About 3.8 million people in the United States — four times the number two years ago — are now taking the most popular weight-loss drugs, according to the IQVIA Institute for Human Data Science, an industry data provider.

Some of these prescriptions are for diabetes. The medicines are Novo Nordisk’s Ozempic and Wegovy (the same drug sold under different brand names), and Eli Lilly’s Mounjaro and Zepbound (also the same drug).

Pent-up demand is even higher, because many people who want the drugs cannot find or afford them. Without insurance coverage, people have to pay out of their own pockets. If they obtain a coupon offering a discount from Eli Lilly, people with commercial insurance pay $550 a month for Zepbound. For those who are commercially insured, a coupon from Novo Nordisk for Wegovy reduces the pharmacy bill by $500, making the cost roughly $1,000 a month.

And the interest is expected to keep growing.

Novo Nordisk and Eli Lilly have tried to respond by ramping up production, but they have not been able to churn out enough to come close to meeting demand.

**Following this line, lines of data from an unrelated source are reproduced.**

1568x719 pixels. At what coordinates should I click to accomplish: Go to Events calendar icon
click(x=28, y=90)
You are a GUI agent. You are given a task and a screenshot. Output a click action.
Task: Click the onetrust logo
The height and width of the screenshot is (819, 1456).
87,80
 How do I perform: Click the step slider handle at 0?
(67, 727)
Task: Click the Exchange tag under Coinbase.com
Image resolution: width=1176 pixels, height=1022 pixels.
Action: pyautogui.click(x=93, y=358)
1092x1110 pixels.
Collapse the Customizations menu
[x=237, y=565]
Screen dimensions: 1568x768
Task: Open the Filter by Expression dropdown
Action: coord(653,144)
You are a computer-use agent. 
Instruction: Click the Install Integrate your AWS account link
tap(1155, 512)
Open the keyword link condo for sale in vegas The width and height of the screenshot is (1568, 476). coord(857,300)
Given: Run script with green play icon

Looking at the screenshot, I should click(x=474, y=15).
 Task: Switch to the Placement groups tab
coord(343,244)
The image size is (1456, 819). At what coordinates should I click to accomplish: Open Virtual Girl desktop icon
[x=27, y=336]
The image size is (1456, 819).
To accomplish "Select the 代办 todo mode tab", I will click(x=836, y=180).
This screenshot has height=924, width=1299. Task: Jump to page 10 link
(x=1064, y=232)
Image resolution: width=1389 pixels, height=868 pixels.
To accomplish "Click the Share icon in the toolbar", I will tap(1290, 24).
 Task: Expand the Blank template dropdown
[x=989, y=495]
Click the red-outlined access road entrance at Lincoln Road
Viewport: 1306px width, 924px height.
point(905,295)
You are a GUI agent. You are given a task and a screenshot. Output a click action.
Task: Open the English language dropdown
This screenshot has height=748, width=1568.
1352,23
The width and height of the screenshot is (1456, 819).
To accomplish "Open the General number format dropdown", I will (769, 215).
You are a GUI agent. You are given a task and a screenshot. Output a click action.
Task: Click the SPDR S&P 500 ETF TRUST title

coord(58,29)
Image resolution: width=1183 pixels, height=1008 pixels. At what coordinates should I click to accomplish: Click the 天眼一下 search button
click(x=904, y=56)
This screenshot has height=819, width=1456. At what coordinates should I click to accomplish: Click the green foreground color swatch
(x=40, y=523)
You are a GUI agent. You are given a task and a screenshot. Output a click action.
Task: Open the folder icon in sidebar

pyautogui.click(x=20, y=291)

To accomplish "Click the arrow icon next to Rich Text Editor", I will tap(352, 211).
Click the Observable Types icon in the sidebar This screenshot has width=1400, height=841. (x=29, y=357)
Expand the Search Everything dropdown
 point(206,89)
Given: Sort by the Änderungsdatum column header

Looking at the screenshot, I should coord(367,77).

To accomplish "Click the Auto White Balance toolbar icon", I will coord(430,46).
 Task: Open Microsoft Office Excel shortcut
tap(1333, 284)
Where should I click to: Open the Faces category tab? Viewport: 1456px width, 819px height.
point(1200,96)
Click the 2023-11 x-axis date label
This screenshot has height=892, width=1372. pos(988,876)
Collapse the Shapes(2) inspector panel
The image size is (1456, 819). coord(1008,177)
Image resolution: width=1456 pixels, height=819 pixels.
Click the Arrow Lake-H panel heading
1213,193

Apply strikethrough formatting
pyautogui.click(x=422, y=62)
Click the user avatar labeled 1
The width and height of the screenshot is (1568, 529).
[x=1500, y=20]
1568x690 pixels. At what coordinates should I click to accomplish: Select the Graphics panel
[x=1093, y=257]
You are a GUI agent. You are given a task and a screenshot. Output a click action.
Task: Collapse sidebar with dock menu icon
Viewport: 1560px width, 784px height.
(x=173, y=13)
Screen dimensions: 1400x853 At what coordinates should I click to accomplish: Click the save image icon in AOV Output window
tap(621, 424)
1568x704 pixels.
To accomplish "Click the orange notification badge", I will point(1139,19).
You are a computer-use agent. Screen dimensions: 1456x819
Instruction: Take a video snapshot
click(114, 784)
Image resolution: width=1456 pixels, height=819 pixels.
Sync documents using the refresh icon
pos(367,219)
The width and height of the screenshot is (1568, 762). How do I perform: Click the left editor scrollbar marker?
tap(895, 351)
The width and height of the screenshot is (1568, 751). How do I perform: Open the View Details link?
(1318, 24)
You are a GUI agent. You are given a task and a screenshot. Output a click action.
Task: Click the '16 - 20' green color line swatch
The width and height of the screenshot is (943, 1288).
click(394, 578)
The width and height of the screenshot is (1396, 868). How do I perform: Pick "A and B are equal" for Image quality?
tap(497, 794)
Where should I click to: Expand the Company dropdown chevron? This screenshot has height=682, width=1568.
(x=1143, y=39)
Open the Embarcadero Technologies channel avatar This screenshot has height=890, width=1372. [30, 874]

Only a limited number of plants in the world are ready and available to make the injectable drugs, which are harder to manufacture than pills. Adding to the complexity, each company is manufacturing at least five dosage strengths of its drug.

“These are complicated sites, really technically demanding work, very capital intensive, populated with machines that are highly specialized and often made in not-so-big companies,” Eli Lilly’s chief executive, David Ricks, said last month.

For Eli Lilly, which sells Zepbound for weight loss, a crucial bottleneck has been making enough of the pens that are used to inject the drug.

Novo Nordisk, the manufacturer of Wegovy, has struggled even more than Eli Lilly to make enough of its drug, though it is trying to catch up. It said that in January it more than doubled the supply of doses for new patients, estimating the medication would reach pharmacies within a couple of weeks.

This situation is unusual, said Erin Fox, an expert at the University of Utah who tracks drug shortages. Most scarcities involve older medications in which there is little financial incentive to manufacture the drugs. “Usually if there is a very profitable drug, we don’t see shortages,” she said.